Happy Valentine’s Day, PopWatchers!
In honor of the day of love (or a manufactured holiday of corporate greed) I got to thinking about fictional characters I’m in love with. Ask any of my friends, and they’ll tell you the list is pretty long. I can’t help it! Whether I’m swooning over The OC reruns and wondering where Seth Cohen was for me in high school, or contemplating whether I’d be willing to live in the 1920s if it meant Matthew Crawley could be my boyfriend (yes), if there’s a charming guy on television, I’ve probably wanted to to marry him at some point. Danny from The Mindy Project? Been there. Jim Halpert? Welcome to my 2005. This Valentine’s Day, I’m choosing not to narrow it down any further when it comes to fictional boyfriends. It’s a four-way tie! This (fake) holiday is the best.
Check out some staffers’ picks for their fictional valentines below, and then be sure to tell us what character you’re secretly hoping to have some chocolates delivered from today.
Breia Brissey: I’ve already made it very clear how I feel about Stephen Amell’s Oliver Queen on EW. So mentioning him here is merely a formality. But my real Valentine this year is Parks and Recreation‘s Ben Wyatt (Adam Scott). For fans of the show, it’s probably not even necessary to explain why. If you watch, you get it. He’s the perfect combination of adorable and nerdy, making him practically irresistible in my book. That said, I couldn’t steal him away from Leslie. (And let’s be honest, she’d totally take me down if I tried.)
Adam Carlson: Teen Wolf‘s Stiles Stilinski: Possible Adderall addiction aside, Stiles is a hyper-fast talker, and overlooked romantic, who has a great relationship with his father. And he doesn’t abandon his friends just because they might, maybe, be cursed with lycanthropy. (Plus: we share a love of plaid.)
Darren Franich: I feel like me and Zoe Barnes from House of Cards could really connect in a serious way. We have so much in common. She’s a blogger, I’m a blogger. She drinks wine out of coffee cups, I drink everything out of wine glasses because I have no actual glasses. She gets a little too close to her sources, and…well, one time I waited in line for the bathroom behind Scott Porter.
Samantha Highfill: Ryan Atwood!!! Between his wife beaters, his blue eyes and his just-enough-to-be-sexy jealousy, I would gladly be Ryan Atwood’s valentine. Our perfect day would consist of going to the pier and making out, and then going to the ferris wheel and making out, and then ending up in a tiki hut … making out.

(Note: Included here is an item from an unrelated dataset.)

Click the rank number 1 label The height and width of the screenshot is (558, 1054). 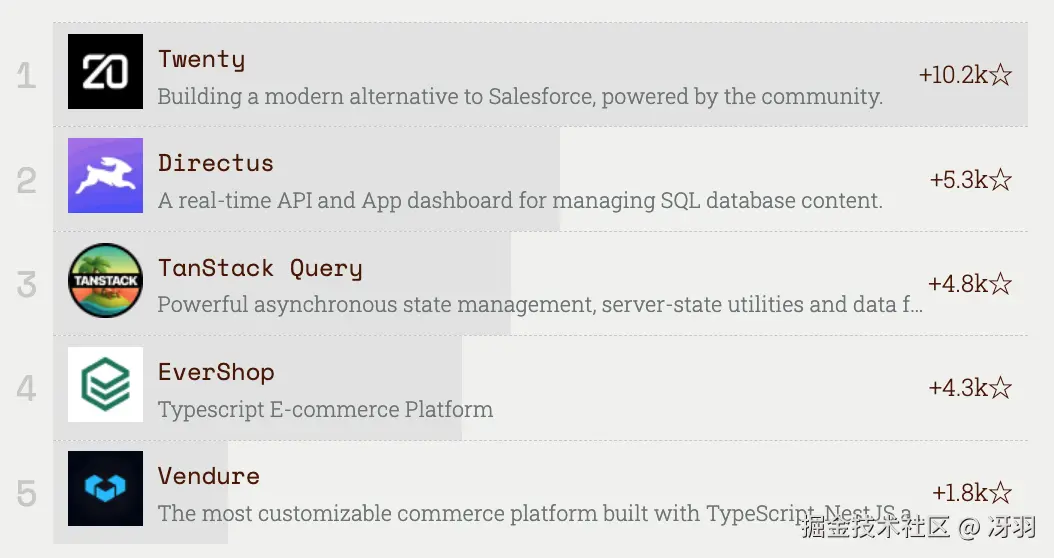coord(26,75)
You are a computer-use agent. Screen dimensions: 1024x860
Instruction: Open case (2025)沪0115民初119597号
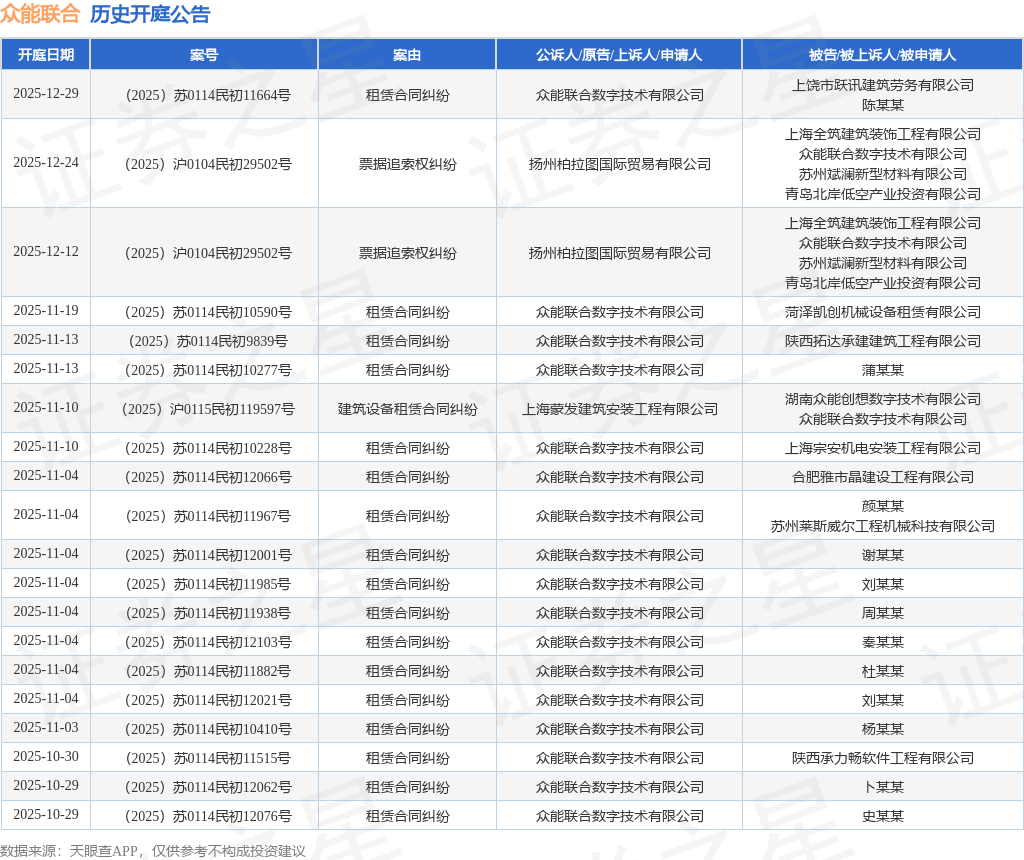pos(204,409)
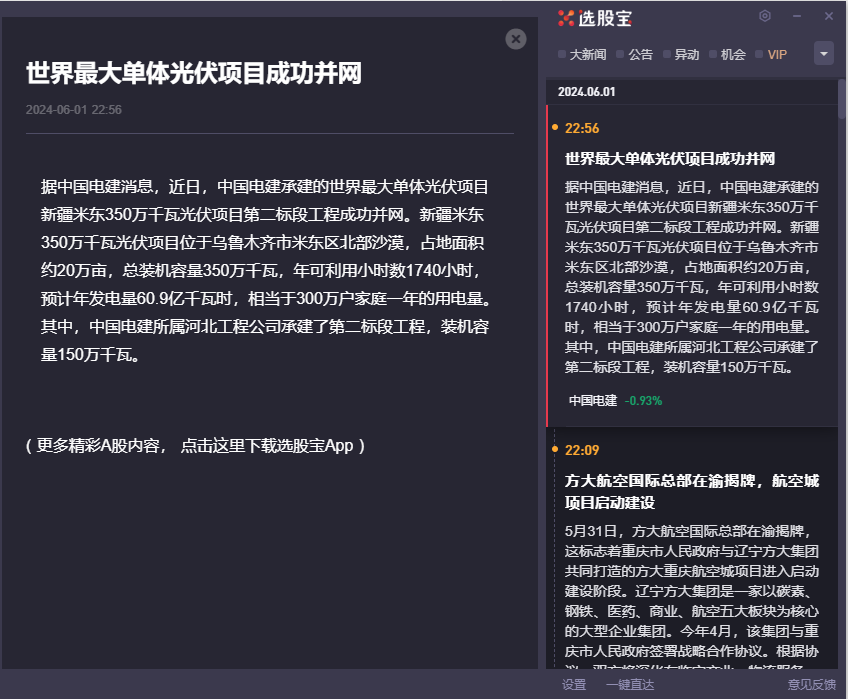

Jeff Labrecque: Elaine Benes from Seinfeld. She was the total package for me: a Baltimore Orioles fan with a tremendous wall o’ hair who stood up for herself against Soup Nazis, proved over and over again to be a patient, forgiving girlfriend, and could dance like no one else (Thank god!)
Lynette Rice: Deacon on Nashville. Sweet mystery of love, at last I found you — even if I didn’t start caring about country western music until you first opened your mouth. Don’t ever change, or shave.
Tanner Stransky: Even though he plays a murder, I’m obsessed with Adam Canto from The Following. He’s dipped into the gay waters—he faked a relationship as a serial killer plot—and he’s got abs for miles. He might kill me in the end, but it’d be worth it.
Denise Warner: Yes, Jesse Pinkman is a meth dealer, murderer, and former user. But I’m still addicted to him — or rather Aaron Paul’s portrayal on Breaking Bad. Who can resist Jesse’s enthusiasm — “Magnets, bitch!” — or his loyalty to his friends. And once he stopped dressing like a PacSun model, he got infinitely hotter. I’d be his bitch any day.